Kwaśniewska szczerze o braku wnucząt
Żona Aleksandra Kwaśniewskiego jakiś czas temu pojawiła się w programie "Trójkąt polityczny" w TVP Info, gdzie poruszyła kilka kontrowersyjnych tematów. W jednym z nich, m.in. skrytykowała Agatę Dudę za to, iż ta pomimo próśb nie wsparła koczujących w Sejmie rodziców osób z niepełnosprawnością. W pewnym momencie jednak padło dosyć osobiste pytanie, czy żałuje, iż nie została babcią. Choć Jolanta Kwaśniewska od zawsze wpiera córkę w jej wyborach, musiała pogodzić się z tym, iż nie doczeka się wnucząt. - Troszkę żałuję, tak - odparła. A jaką babcią byłaby Kwaśniewska? - Myślę, iż to jest fajna funkcja, ja bym była taką babcią 'po bandzie' - dodała. Ola zawsze może liczyć na wsparcie mamy, która bardzo często opiekuje się psami córki - Lulą i Bibą. - Ale jestem taką Lolą, bo tak nazywają mnie w domu. Na Filipinach na dziadka mówi się Lolo, a na babcię Lola, więc ja jestem Lolą dla dwóch psiaków Oleńki, dla Luli, a teraz Biby. Tak iż czuję się spełniona w roli opiekunki dwóch fajnych panienek - wyznała w TVP Info.


Kwaśniewska i Badach. Poznali się na balkonie
Aleksandra Kwaśniewska od wielu lat jest w szczęśliwym związku z muzykiem jazzowym Kubą Badachem.
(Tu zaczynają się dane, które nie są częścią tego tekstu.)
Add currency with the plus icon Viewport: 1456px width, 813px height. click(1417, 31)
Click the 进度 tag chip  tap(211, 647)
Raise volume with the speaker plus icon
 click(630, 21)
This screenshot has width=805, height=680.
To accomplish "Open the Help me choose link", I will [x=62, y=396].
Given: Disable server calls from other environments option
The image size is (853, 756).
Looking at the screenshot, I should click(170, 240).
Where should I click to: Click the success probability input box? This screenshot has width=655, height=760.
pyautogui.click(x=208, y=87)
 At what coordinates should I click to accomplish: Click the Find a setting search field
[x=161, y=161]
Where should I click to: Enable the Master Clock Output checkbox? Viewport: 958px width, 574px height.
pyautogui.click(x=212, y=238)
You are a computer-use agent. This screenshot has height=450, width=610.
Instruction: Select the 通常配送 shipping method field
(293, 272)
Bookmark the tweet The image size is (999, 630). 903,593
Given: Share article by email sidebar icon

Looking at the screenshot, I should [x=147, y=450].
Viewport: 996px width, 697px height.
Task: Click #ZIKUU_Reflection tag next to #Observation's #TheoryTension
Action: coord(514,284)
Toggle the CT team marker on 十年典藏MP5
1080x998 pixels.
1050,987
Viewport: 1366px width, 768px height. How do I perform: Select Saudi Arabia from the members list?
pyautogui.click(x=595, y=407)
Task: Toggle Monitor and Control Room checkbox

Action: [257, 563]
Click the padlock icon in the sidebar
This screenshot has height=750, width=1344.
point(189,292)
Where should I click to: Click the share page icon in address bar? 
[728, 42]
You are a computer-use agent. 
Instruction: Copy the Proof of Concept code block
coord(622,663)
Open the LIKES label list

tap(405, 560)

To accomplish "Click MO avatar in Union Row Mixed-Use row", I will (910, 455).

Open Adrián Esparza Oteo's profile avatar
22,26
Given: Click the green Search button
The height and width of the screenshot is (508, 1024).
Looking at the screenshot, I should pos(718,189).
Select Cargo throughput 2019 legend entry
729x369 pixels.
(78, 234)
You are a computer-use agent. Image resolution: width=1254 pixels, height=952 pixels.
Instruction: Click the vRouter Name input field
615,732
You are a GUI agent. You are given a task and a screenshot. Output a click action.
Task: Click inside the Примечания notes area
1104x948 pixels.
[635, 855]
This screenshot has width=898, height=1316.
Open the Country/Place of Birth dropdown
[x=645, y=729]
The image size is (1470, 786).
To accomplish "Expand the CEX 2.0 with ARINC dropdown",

Para pobrała się w 2012 roku, co było wówczas wielkim wydarzeniem w mediach. Ślub odbył się w Katedrze Polowej Wojska na warszawskiej Starówce, a po uroczystości goście bawili się w czterogwiazdkowym hotelu Narvil Conference & SPA w Serocku pod Warszawą. Już wtedy zakochani zadbali o zachowanie prywatności - w tym postanowieniu pozostają do dziś. Goście zaproszeni na wesele mieli zakaz wnoszenia na wesele aparatów fotograficznych i telefonów komórkowych. Ślub Kwaśniewskiej i Badacha wzruszająco skomentował wówczas kompozytor Adam Sztaba, a prywatnie przyjaciel pary. Bardzo marzyliśmy [z Dorotą Szelągowską, ówczesną partnerką Sztaby - przyp. red.] o tym, by Ola i Kuba poznali się. Zaprosiliśmy ich kiedyś do siebie. Wszystko zaczęło się więc na naszym balkonie. Teraz to mogę powiedzieć - zdradził na antenie radia RMF FM. W 2024 roku małżeństwo świętowało 12. rocznicę ślubu. Z tej okazji Kwaśniewska opublikowała w mediach społecznościowych archiwalny kadr z uroczystości. "Byliśmy młodzi i chudzi. Reszta bez zmian" - podpisała fotografię na Instagramie. Ujęciem ze ślubu podzielił się także jej mąż. "12 lat temu… a motyle w brzuchu ciągle latają jak szalone" - napisał muzyk.